Os quadros não vão poder renovar-se nos próximos anos, o que quer dizer que os putativos candidatos a ingressar na carreira docente terão de varrer o distrito das suas justas aspirações profissionais, assim como os que alimentavam a ideia de regressar ao seu distrito de origem e mantinham por aqui uma residência, deverão questionar seriamente a possibilidade de ir habitar definitivamente fora da região. Aos que estão nos quadros paira a perspectiva angustiante da incerteza na manutenção dos lugares, bem como a possibilidade, cada vez mais fundamentada face ao novo estatuto em fase de aprovação, de terem de trabalhar em quadros de zona pedagógica limítrofes.
Dirão os mais distraídos que tudo isto é irrelevante, é uma questão de classe, por isso corporativista e pouco importará aos restantes bragançanos os problemas dos professores. Desenganem-se. É a região que fica sem quadros reflectindo-se o facto em todas as outras áreas da actividade económica. Mais, o que se passa com os professores reflectir-se-á brevemente em todos os outros sectores da administração pública, particularmente nos municípios, que têm sido os principais empregadores.

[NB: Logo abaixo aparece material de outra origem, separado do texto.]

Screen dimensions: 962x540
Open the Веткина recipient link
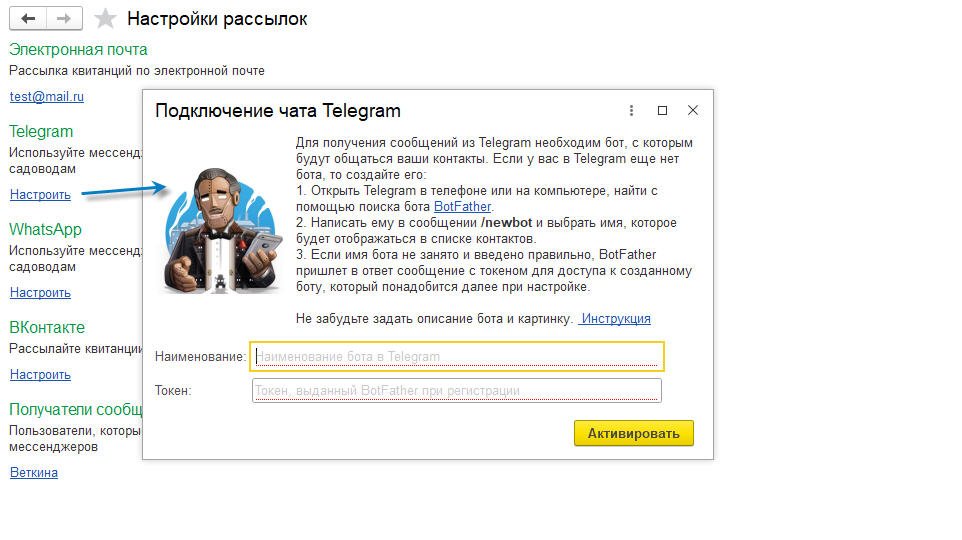(34, 473)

Esta conjuntura deverá merecer uma reflexão séria e consequente sobre a temática do desenvolvimento das regiões periféricas de molde a travar o seu contínuo despovoamento. O panorama presente dá a ideia de irreversibilidade na desertificação humana e estes são sinais preocupantes para o futuro do interior.

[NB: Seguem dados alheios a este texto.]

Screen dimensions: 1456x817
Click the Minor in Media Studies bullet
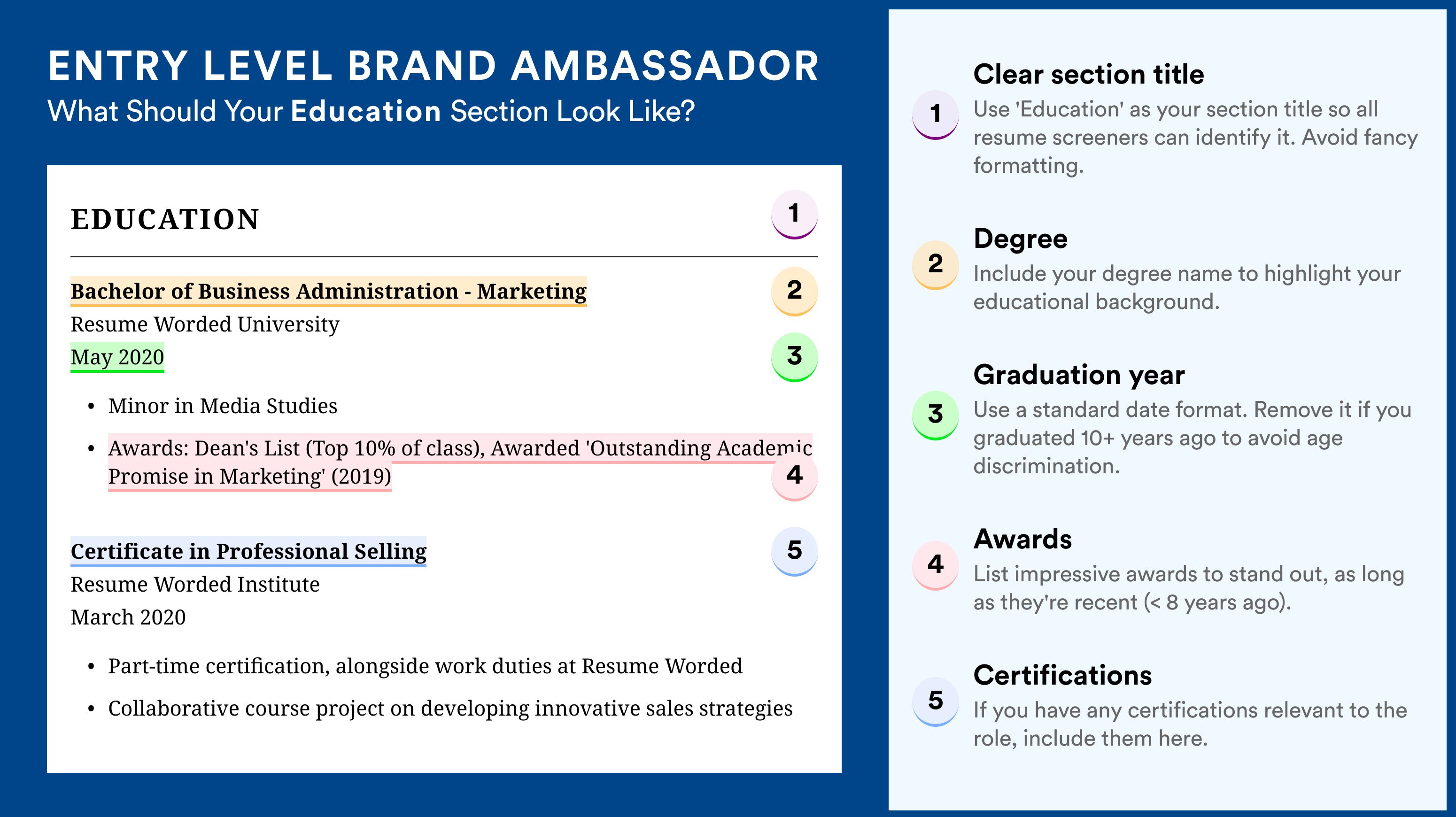(x=222, y=406)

Sem o brado mediático do encerramento de qualquer fábrica no litoral, uma verdadeira revolução está a ser operada no mundo rural. Com o encerramento generalizado das escolas, as aldeias nunca mais vão ser as mesmas e encerra também uma das últimas esperanças para o mundo rural!

Desconsiderações

O ministro da Saúde, Correia de Campos, deixou nas mãos do conselho de administração do Centro Hospitalar do Nordeste a decisão sobre qual das maternidades deveria encerrar – Bragança ou Mirandela, porém a decisão foi anunciada pelo próprio numa ligeira entrevista de Verão ao JN (8/8/06).
Com uma argumentação que se considera falaciosa, explicou apenas que a razão era daquela ter “menos equipa” do que a de Bragança. Comparativamente, os factos são estes: Mirandela faz mais partos, é mais central para o distrito, possui melhores instalações, apetrechadas com equipamento mais moderno e um sistema anti-rapto. O senhor ministro basearia a decisão no facto do hospital de Mirandela só ter duas obstetras, menos que os especialistas que estão em Bragança. Só que, com a criação do Centro Hospitalar, os médicos trabalham de igual forma em Bragança, Mirandela ou Macedo de Cavaleiros.

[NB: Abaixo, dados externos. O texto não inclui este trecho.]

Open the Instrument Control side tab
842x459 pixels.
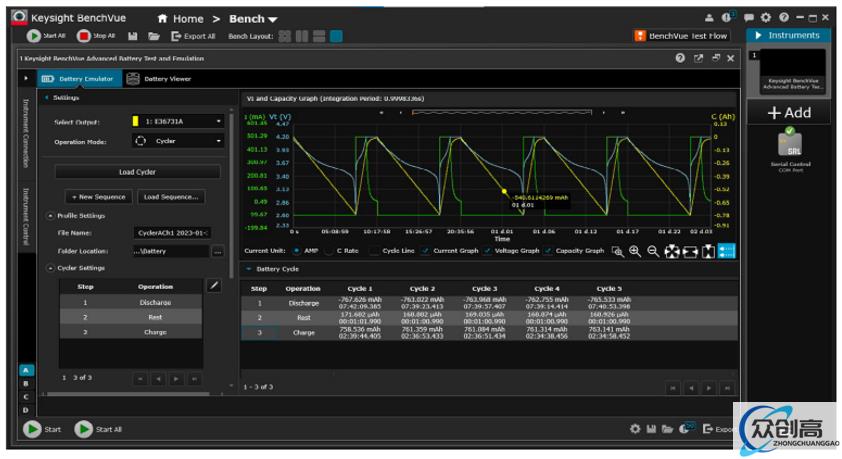(x=26, y=215)
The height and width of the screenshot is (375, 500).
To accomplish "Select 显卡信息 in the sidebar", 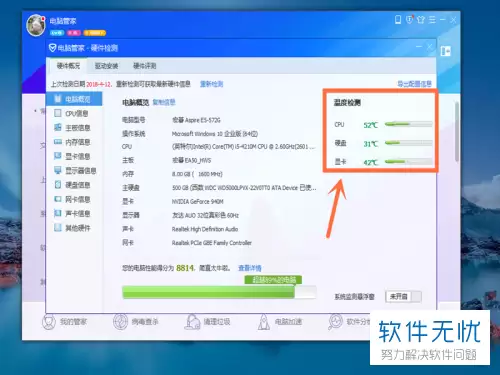I will click(72, 156).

Mais uma vez a lógica do centralismo prevaleceu e a manutenção da sala de partos na capital do distrito será apenas uma situação transitória, no futuro a população do sul escolherá Vila Real pela distância e qualidade de serviço.
Na mesma conversa ligeira de início de férias, entre risos, mais risos e a "importante" eleição da aspirina em detrimento do paracetamol, o nosso governante atestou também a incompetência dos Serviços de Atendimento Permanente (SAP) dos Centros de Saúde, dos quais é o maior responsável, ao dizer “vou directo à urgência do hospital … nunca vou ao SAP nem nunca irei”. Ou o senhor ministro pertence a um clã superior, ou não deve saber que uma parte da população portuguesa, particularmente a do interior, dispõe de um hospital a muitos minutos, até horas, de distância sem transportes públicos e a única alternativa que possui é o SAP. Se o sabe deveria tudo fazer para disponibilizar um mínimo de qualidade àqueles serviços ou então encerrá-los. O que não pode é com esta ligeireza produzir tais afirmações desrespeitando utentes e profissionais de serviços públicos.
Estas mesmas referências à população do litoral, uma decisão que visasse uma grande cidade, num outro país, esta entrevista não passaria impune e o senhor ministro teria de equacionar a demissão.